The rate of cognitive decline was about 50 percent slower for those in the highest 10 percent of protein from BDNF gene expression compared to the lowest 10 percent. The effect of plaques and tangles in the brain on cognitive decline was reduced for people with high levels of BDNF. In the people with the highest amount of Alzheimer's disease hallmarks in their brains, cognitive decline was about 40 percent slower for people with the highest amount of protein from BDNF gene expression compared to those with the lowest amount.

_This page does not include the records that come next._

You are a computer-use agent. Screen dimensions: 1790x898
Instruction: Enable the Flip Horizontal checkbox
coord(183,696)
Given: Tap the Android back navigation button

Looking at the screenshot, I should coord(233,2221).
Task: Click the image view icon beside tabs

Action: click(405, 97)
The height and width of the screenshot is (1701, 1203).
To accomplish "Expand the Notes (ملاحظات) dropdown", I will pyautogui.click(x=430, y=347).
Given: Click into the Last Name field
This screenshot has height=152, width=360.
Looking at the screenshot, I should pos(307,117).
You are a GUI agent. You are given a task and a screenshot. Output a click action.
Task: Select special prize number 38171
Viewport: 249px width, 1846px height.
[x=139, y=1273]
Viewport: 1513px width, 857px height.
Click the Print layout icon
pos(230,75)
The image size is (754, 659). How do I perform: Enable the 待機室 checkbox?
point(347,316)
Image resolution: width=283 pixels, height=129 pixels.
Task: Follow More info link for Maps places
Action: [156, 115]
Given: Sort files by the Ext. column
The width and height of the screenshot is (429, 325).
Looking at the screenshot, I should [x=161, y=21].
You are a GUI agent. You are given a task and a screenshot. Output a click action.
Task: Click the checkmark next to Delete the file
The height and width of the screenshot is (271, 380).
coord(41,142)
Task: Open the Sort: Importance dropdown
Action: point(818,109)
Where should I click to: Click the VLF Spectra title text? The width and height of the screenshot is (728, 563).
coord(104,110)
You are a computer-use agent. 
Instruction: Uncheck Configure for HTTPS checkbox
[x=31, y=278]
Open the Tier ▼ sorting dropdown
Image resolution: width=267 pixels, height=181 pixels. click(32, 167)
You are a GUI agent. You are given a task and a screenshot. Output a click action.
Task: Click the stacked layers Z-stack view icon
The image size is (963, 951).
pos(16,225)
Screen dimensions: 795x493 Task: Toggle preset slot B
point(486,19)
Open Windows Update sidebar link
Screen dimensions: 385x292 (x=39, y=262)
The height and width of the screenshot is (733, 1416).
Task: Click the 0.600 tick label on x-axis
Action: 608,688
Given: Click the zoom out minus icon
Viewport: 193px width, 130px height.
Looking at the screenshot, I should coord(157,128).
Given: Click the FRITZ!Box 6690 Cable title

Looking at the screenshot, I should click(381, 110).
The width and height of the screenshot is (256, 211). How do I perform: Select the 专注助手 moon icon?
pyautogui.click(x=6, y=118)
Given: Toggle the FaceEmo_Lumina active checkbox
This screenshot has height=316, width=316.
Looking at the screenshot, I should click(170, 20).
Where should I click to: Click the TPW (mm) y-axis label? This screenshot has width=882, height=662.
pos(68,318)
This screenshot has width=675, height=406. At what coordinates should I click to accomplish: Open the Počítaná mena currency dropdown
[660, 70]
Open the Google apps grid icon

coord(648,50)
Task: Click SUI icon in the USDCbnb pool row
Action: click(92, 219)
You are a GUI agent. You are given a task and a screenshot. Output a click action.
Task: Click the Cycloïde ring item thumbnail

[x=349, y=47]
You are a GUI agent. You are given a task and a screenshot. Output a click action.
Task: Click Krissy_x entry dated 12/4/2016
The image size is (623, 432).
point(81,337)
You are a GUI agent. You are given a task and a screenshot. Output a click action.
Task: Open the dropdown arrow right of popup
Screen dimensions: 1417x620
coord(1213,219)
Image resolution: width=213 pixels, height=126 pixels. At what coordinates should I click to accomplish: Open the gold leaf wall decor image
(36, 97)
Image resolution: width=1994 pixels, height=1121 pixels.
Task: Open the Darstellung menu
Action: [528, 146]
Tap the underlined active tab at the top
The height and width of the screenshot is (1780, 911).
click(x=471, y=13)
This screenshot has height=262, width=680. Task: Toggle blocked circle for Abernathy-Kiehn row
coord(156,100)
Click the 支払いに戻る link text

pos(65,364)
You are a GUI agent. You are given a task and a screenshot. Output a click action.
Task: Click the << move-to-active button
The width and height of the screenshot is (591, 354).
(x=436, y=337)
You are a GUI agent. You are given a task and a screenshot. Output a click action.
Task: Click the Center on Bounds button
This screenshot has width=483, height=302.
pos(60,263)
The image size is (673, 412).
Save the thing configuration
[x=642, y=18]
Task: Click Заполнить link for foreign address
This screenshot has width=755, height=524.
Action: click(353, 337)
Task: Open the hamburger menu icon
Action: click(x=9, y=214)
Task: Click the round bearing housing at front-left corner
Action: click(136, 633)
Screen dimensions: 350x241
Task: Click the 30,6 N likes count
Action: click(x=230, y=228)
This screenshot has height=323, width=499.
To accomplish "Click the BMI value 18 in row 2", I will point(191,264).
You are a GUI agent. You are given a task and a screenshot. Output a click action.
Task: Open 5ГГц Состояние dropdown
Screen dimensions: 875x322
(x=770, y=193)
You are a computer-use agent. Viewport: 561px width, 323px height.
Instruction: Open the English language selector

On average, thinking and memory skills declined by about 0.10 units per year on the tests. Higher levels of protein from BDNF gene expression reduced the effect of plaques and tangles in the brain on cognitive decline by 0.02 units per year.

The researchers found that the plaques and tangles in the brain accounted for 27 percent of the variation in cognitive decline, demographics accounted for 3 percent and BDNF accounted for 2 percent.

Michal Schnaider Beeri, PhD, of the Icahn School of Medicine at Mount Sinai in New York, noted in an accompanying editorial that exercise has been shown to increase levels of BDNF in the blood, but that the relationship between BDNF protein levels in the blood and in the brain is not clear.

"More research is needed to confirm these findings, determine how this relationship between protein produced by BDNF gene expression and cognitive decline works and see if any strategies can be used to increase BDNF in the brain to protect or slow the rate of cognitive decline," said Buchman.

Buchman noted that the study does not prove that BDNF is the cause of a slower rate of cognitive decline; further work is needed to determine if activities which increase brain BDNF gene expression levels protect or slow the rate of cognitive decline in old age.